Question

Nitrogen dioxide ($N{{O}_{2}}$) dissociates into nitric oxide ($NO$) and oxygen $({{O}_{2}})$ as follows:
$2N{{O}_{2}}->2NO+{{O}_{2}}$
If the rate of decrease of concentration of $N{{O}_{2}}$ is $6.0\times {{10}^{-12}}mol\,{{L}^{-1}}\,{{s}^{-1}}$, what will be the rate of increase of concentration of ${{O}_{2}}$?
A.$3\times {{10}^{-12}}mol\,{{L}^{-1}}\,{{s}^{-1}}$
B.$6\times {{10}^{-12}}\,mol\,{{L}^{-1}}\,{{s}^{-1}}$
C.$1\times {{10}^{-12}}mol\,{{L}^{-1}}\,{{s}^{-1}}$
D.$1.5\times {{10}^{-12}}mol\,{{L}^{-1}}\,{{s}^{-1}}$

Answer 1

Try to write the reaction given in terms of the rate law equation, where a relation between the rate occurs for each of the reactants and products. Then, by using the given data in the question, we can find the required answer.

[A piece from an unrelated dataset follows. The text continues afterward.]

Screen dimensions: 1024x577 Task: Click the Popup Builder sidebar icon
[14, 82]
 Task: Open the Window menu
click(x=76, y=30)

Complete step-by-step solution:
In order to answer our question, let us get to know the mathematical expression for writing the rates of reaction:
Let us consider the gaseous reaction between nitrogen dioxide and carbon monoxide:
$N{{O}_{2}}(g)+CO(g)->C{{O}_{2}}(g)+NO(g)$
In this case, as reactants and products appear in same stoichiometric proportions, therefore the rate of reaction may be expressed in terms of rate of disappearance of nitrogen dioxide or appearance of carbon dioxide , or nitric oxide, whichever may be convenient. So, the rate of reaction is mathematically given by:
$\implies-\dfrac{d[N{{O}_{2}}]}{dt}=-\dfrac{d[CO]}{dt}=+\dfrac{d[C{{O}_{2}}]}{dt}=+\dfrac{d[NO]}{dt}$
However, in the reaction which is given in our question, $2N{{O}_{2}}->2NO+{{O}_{2}}$,the stoichiometric coefficients are different. In such cases, we divide the rate of change of concentration by the stoichiometric coefficient of reactant or product that is involved in the reaction. Thus, we have:
$\implies-\dfrac{1}{2}\dfrac{d[N{{O}_{2}}]}{dt}=+\dfrac{1}{2}\dfrac{d[NO]}{dt}=+\dfrac{d[{{O}_{2}}]}{dt}$ (Eq i )
This is the required equation. Now, we have also been given that rate of decrease of concentration of $N{{O}_{2}}$ is $6.0\times {{10}^{-12}}mol\,{{L}^{-1\,}}{{s}^{-1}}$.

So, we have,
$\implies-\dfrac{d[N{{O}_{2}}]}{dt}=6.0\times {{10}^{-12}}mol\,{{L}^{-1}}\,{{s}^{-1}}$
Now, from equation ( i ) we have,
$\implies-\dfrac{1}{2}\dfrac{d[N{{O}_{2}}]}{dt}=d\dfrac{[{{O}_{2}}]}{dt}$
So,
$\begin{aligned} &\implies \dfrac{d[{{O}_{2}}]}{dt}=\dfrac{1}{2}\times \dfrac{d[N{{O}_{2}}]}{dt} \\\ &\implies =\dfrac{1}{2}\times 6.0\times {{10}^{-12}}=3.0\times {{10}^{-12\,}}mol\,{{L}^{-1}}\,{{s}^{-1}} \\\ \end{aligned}$

So, we obtain the rate of appearance of oxygen as $3.0\times {{10}^{-12}}\,mol\,{{L}^{-1}}\,{{s}^{-1}}$. Hence, the correct will be (A).

Note: It is to be noted that as the question has asked for the rate of appearance, there is a positive sign. Also, the rate of appearance of $N{{O}_{2}}$ would have been negative, but we are talking about the rate of disappearance, so the sign is reversed.